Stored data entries
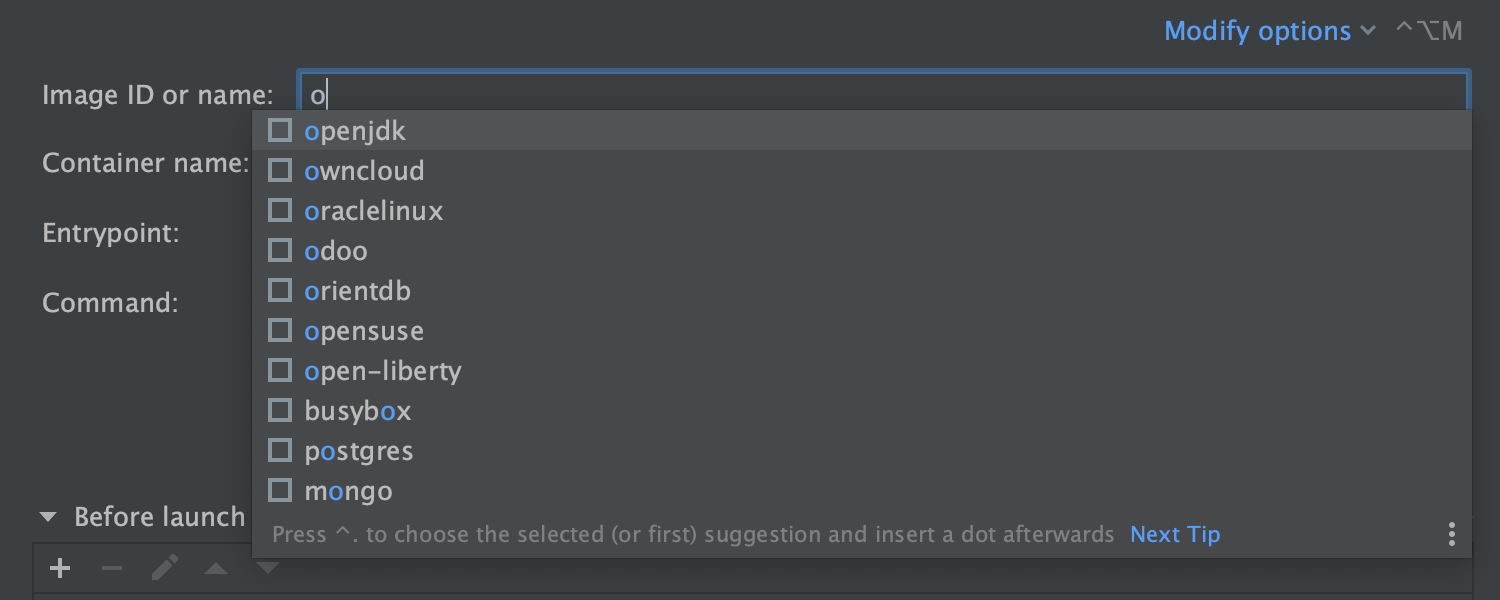Pick the postgres image suggestion
1500x600 pixels.
[861, 451]
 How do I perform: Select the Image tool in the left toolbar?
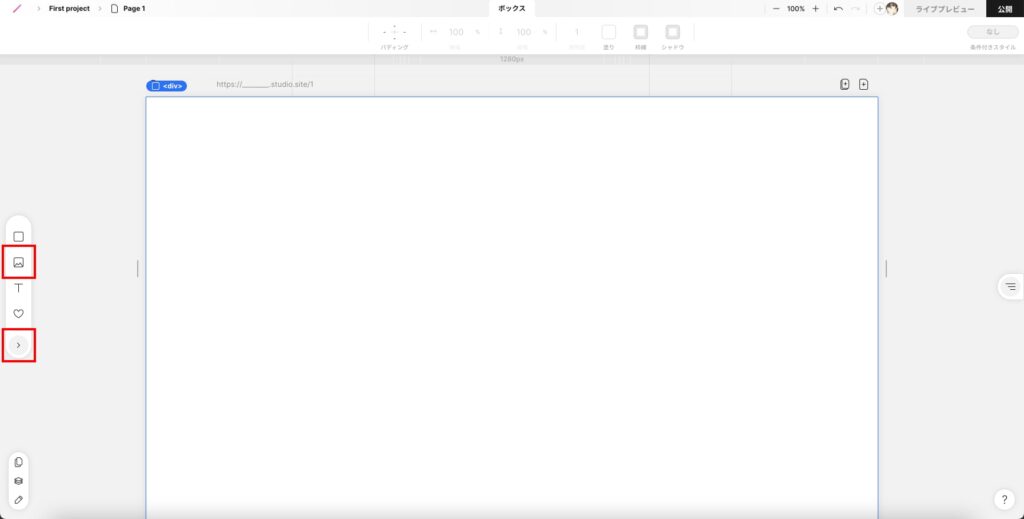18,263
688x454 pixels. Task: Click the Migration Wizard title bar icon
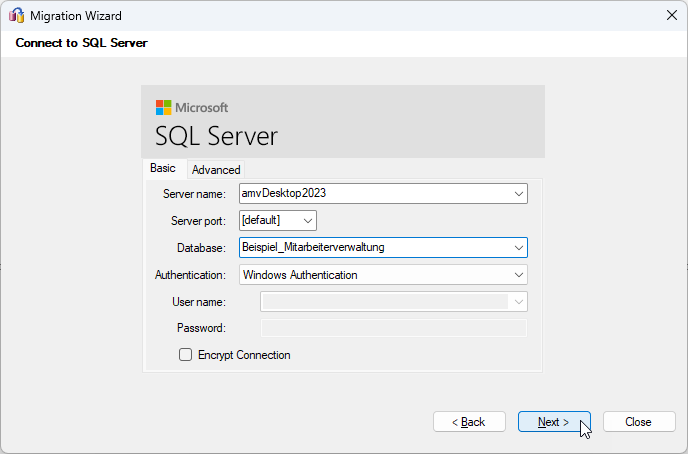coord(16,15)
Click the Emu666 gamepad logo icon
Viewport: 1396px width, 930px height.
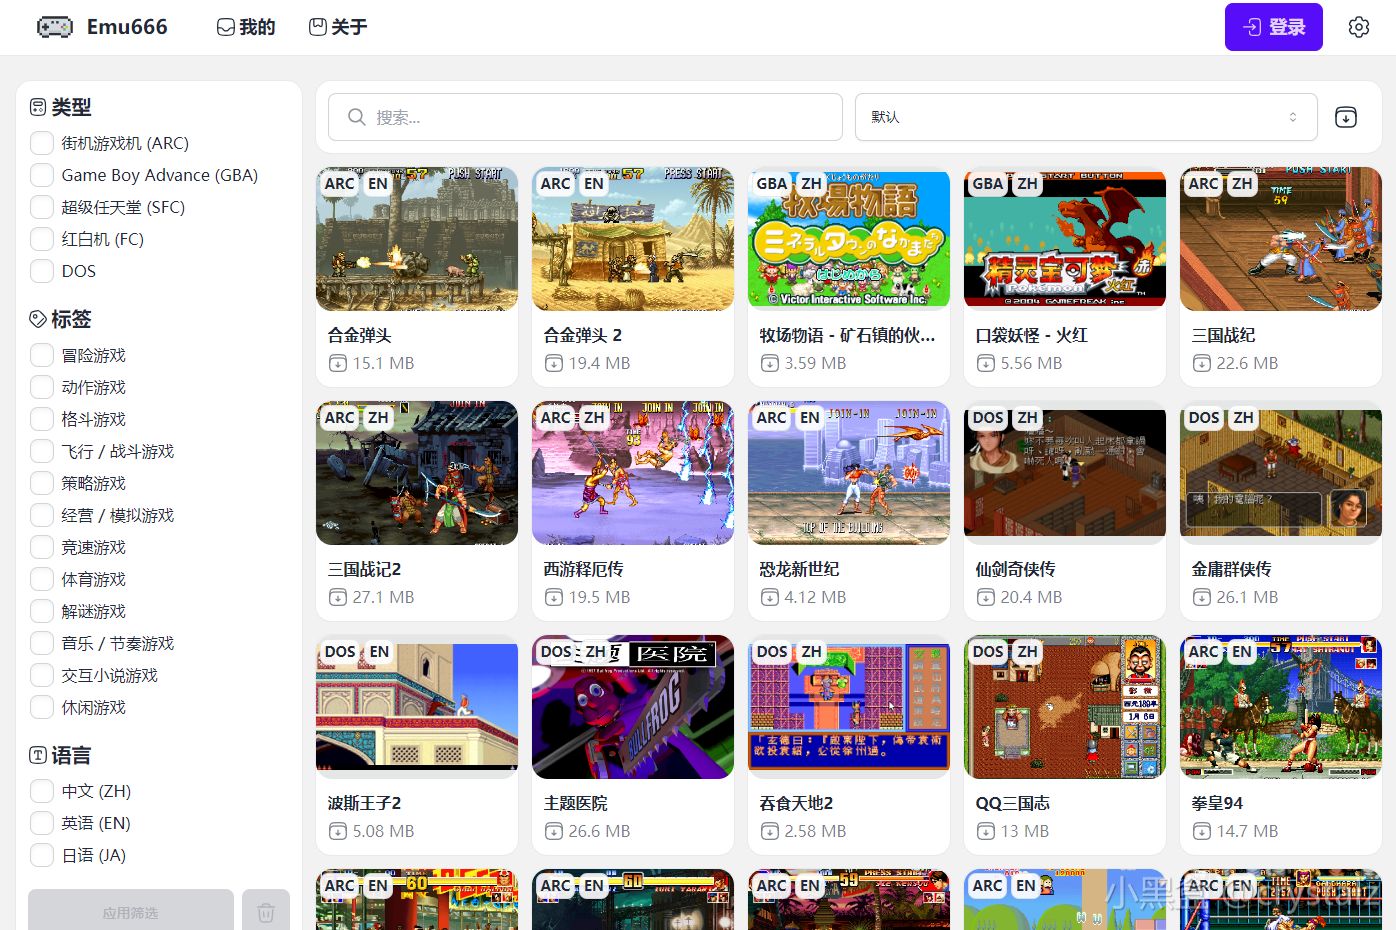pyautogui.click(x=54, y=27)
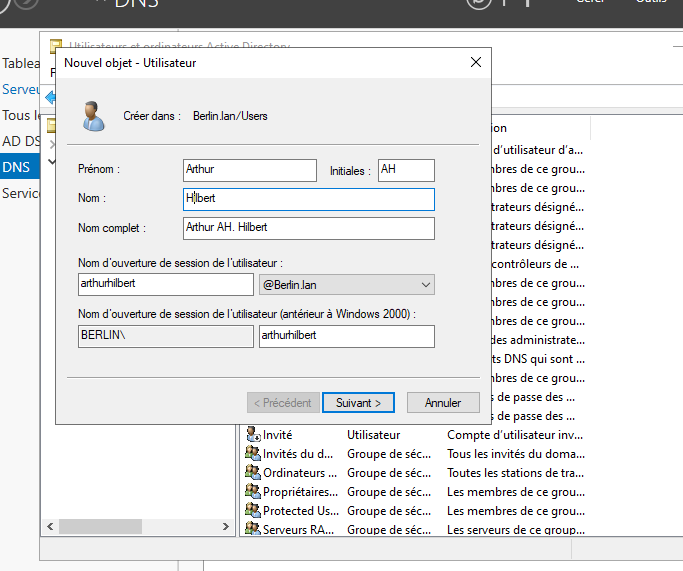Viewport: 683px width, 571px height.
Task: Close the Nouvel objet dialog
Action: coord(476,62)
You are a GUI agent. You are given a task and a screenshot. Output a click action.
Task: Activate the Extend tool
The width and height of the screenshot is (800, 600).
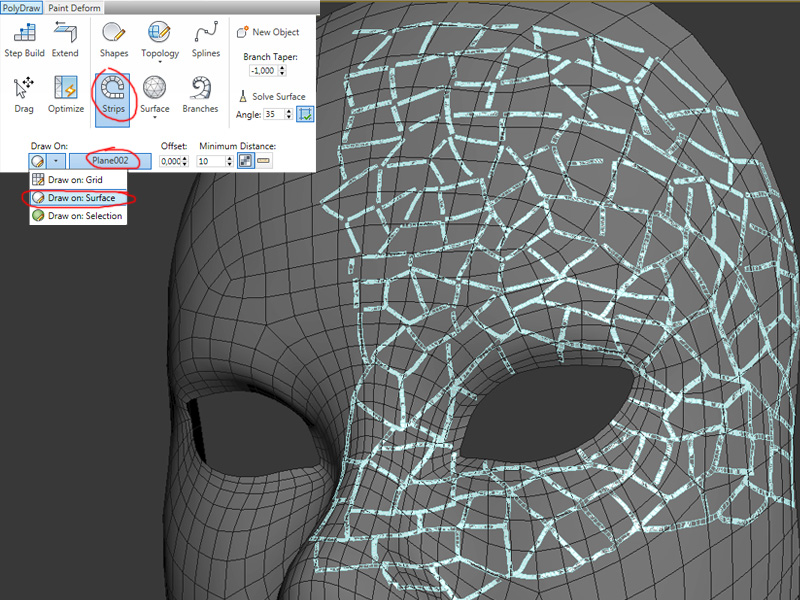(x=65, y=39)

Problem statement:
All that belongs in the answer is the lines from the line with "The width and" through the closing line of the entries, inclusive, transcribed exactly and free of pictures.

Task output:
The width and height of the screenshot is (800, 600).
(x=65, y=39)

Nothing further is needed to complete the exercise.